Zalando, największy internetowy sprzedawca odzieży w Europie poinformował, że zauważa pierwsze pęknięcia w wydatkach konsumenckich. Inflacja i rosnące wydatki skłaniają kupujących do wybierania niższych cen w porównaniu z odzieżą ze średniej półki. Tylko bardziej zamożni klienci wciąż stawiają na droższe ubrania.

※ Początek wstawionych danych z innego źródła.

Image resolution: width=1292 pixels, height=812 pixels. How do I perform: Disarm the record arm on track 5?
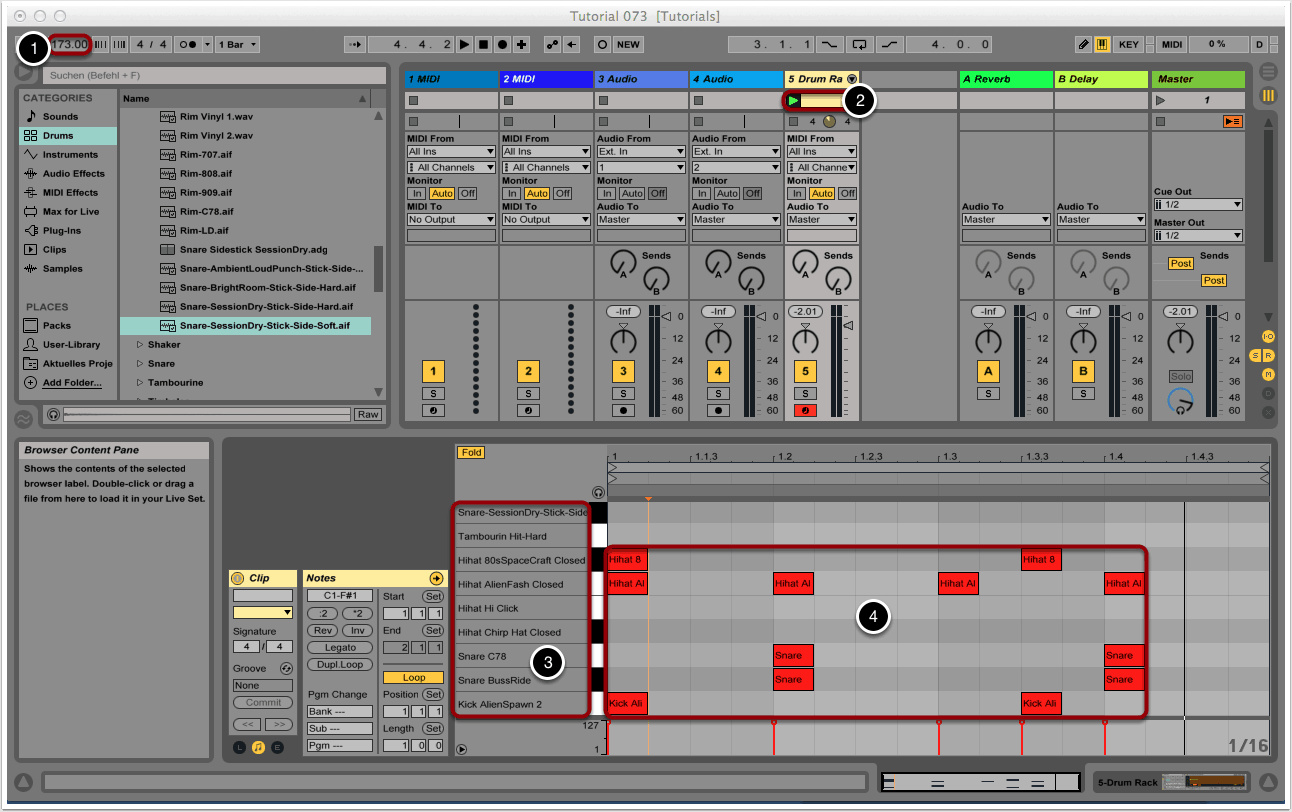point(804,410)
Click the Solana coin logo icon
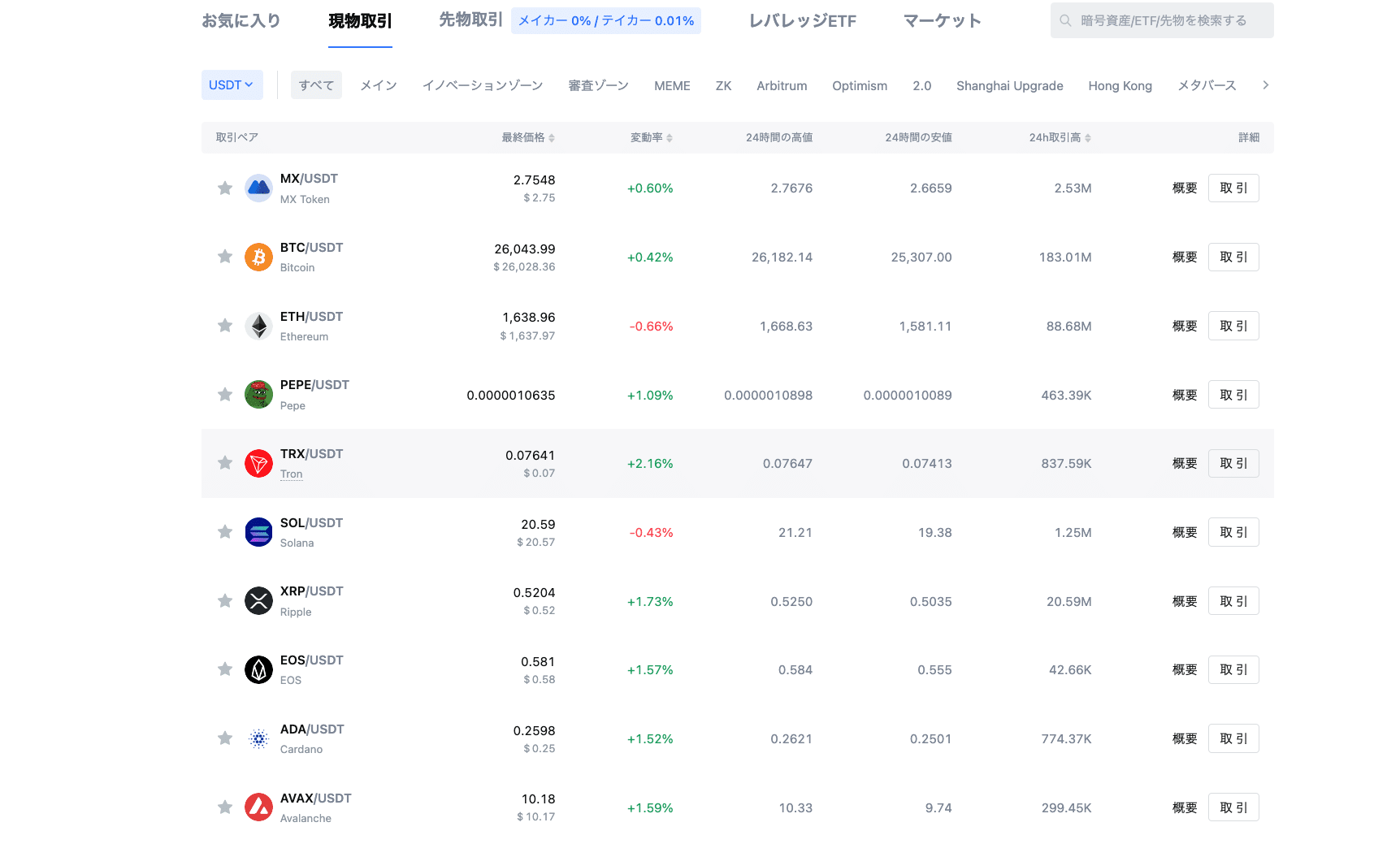1400x844 pixels. [x=258, y=533]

Niemiecka firma spodziewa się, że przychody i zysk znajdą się w dolnej części przedziałów prognozy na 2022 r. po tym, jak w czwartek poinformowała o zyskach za pierwszy kwartał, które były poniżej oczekiwań analityków.

Reklama

Wartość towarów brutto, która mierzy, ile zapasów sprzedała platforma Zalando, wzrosła tylko o 1 proc., co oznacza, że nadwyżka zapasów prawdopodobnie obciąża marże. Firma, która sprzedaje odzież takich marek, jak Moschino i The Kooples, odnotowała stratę operacyjną w wysokości 52 mln euro z powodu rabatów i zwiększonych kosztów realizacji zamówień.

Detalista poinformował w czwartek, że dostosowuje swoją ofertę do zmieniających się wzorców zakupowych i rozbudowuje sieć logistyczną, budując centra logistyczne w Niemczech, Polsce i Francji.

Polowanie na promocje

Na rynku coraz wyraźniej widać, że niektórzy konsumenci zmagają się z mniejszym budżetem. Asos Plc, bliski rywal Zalando, ogłosił w zeszłym miesiącu, że jego całoroczny cel dotyczący zysków jest zagrożony przez przyspieszającą inflację. Brytyjski detalista odzieżowy Joules ostrzegł w tym tygodniu, że jego zysk także może zostać zagrożony, ponieważ klienci stali się silnie uzależnieni od promocji, a popyt na artykuły w pełnej cenie spadł. Z kolei dyrektor generalny Heineken NV, Dolf van den Brink, zwrócił uwagę na ryzyko, że wyższe rachunki za energię mogą skłonić konsumentów do oszczędzania na innych wydatkach, takich jak zakupy piwa.